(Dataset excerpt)
------------------------------

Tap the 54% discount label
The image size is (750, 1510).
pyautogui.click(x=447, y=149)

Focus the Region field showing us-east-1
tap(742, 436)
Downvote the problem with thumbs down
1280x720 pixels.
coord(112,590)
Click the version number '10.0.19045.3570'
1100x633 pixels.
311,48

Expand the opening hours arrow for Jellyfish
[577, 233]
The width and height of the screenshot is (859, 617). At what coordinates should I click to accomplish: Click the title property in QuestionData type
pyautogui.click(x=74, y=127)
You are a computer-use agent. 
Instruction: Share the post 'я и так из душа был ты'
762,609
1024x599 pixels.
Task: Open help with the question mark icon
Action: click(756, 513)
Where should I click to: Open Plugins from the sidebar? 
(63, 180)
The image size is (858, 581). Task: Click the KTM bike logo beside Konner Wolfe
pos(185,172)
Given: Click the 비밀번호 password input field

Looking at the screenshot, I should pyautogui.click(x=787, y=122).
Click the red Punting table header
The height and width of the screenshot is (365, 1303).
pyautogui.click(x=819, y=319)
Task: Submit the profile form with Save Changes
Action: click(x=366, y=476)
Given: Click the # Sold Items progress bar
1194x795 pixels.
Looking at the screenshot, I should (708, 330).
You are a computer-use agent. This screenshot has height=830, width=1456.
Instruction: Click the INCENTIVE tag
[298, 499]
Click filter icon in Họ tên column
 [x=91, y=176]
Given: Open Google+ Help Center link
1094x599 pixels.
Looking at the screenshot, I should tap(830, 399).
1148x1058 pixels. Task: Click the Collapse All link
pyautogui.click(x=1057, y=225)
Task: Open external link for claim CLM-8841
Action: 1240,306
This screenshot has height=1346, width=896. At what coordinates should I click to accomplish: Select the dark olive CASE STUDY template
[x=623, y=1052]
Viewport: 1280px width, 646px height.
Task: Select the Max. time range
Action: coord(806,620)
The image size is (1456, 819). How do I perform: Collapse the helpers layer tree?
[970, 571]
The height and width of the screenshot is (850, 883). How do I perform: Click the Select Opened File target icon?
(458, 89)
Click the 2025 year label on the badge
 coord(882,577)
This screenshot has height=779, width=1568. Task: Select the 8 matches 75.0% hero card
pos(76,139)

------------------------------

__DO THIS__:
Reproduce every record above line for line, changing nothing.

__RESPONSE TO THIS EXERCISE__:
Tap the 54% discount label
The image size is (750, 1510).
pyautogui.click(x=447, y=149)

Focus the Region field showing us-east-1
tap(742, 436)
Downvote the problem with thumbs down
1280x720 pixels.
coord(112,590)
Click the version number '10.0.19045.3570'
1100x633 pixels.
311,48

Expand the opening hours arrow for Jellyfish
[577, 233]
The width and height of the screenshot is (859, 617). At what coordinates should I click to accomplish: Click the title property in QuestionData type
pyautogui.click(x=74, y=127)
You are a computer-use agent. 
Instruction: Share the post 'я и так из душа был ты'
762,609
1024x599 pixels.
Task: Open help with the question mark icon
Action: click(756, 513)
Where should I click to: Open Plugins from the sidebar? 
(63, 180)
The image size is (858, 581). Task: Click the KTM bike logo beside Konner Wolfe
pos(185,172)
Given: Click the 비밀번호 password input field

Looking at the screenshot, I should pyautogui.click(x=787, y=122).
Click the red Punting table header
The height and width of the screenshot is (365, 1303).
pyautogui.click(x=819, y=319)
Task: Submit the profile form with Save Changes
Action: click(x=366, y=476)
Given: Click the # Sold Items progress bar
1194x795 pixels.
Looking at the screenshot, I should (708, 330).
You are a computer-use agent. This screenshot has height=830, width=1456.
Instruction: Click the INCENTIVE tag
[298, 499]
Click filter icon in Họ tên column
 [x=91, y=176]
Given: Open Google+ Help Center link
1094x599 pixels.
Looking at the screenshot, I should tap(830, 399).
1148x1058 pixels. Task: Click the Collapse All link
pyautogui.click(x=1057, y=225)
Task: Open external link for claim CLM-8841
Action: 1240,306
This screenshot has height=1346, width=896. At what coordinates should I click to accomplish: Select the dark olive CASE STUDY template
[x=623, y=1052]
Viewport: 1280px width, 646px height.
Task: Select the Max. time range
Action: coord(806,620)
The image size is (1456, 819). How do I perform: Collapse the helpers layer tree?
[970, 571]
The height and width of the screenshot is (850, 883). How do I perform: Click the Select Opened File target icon?
(458, 89)
Click the 2025 year label on the badge
 coord(882,577)
This screenshot has height=779, width=1568. Task: Select the 8 matches 75.0% hero card
pos(76,139)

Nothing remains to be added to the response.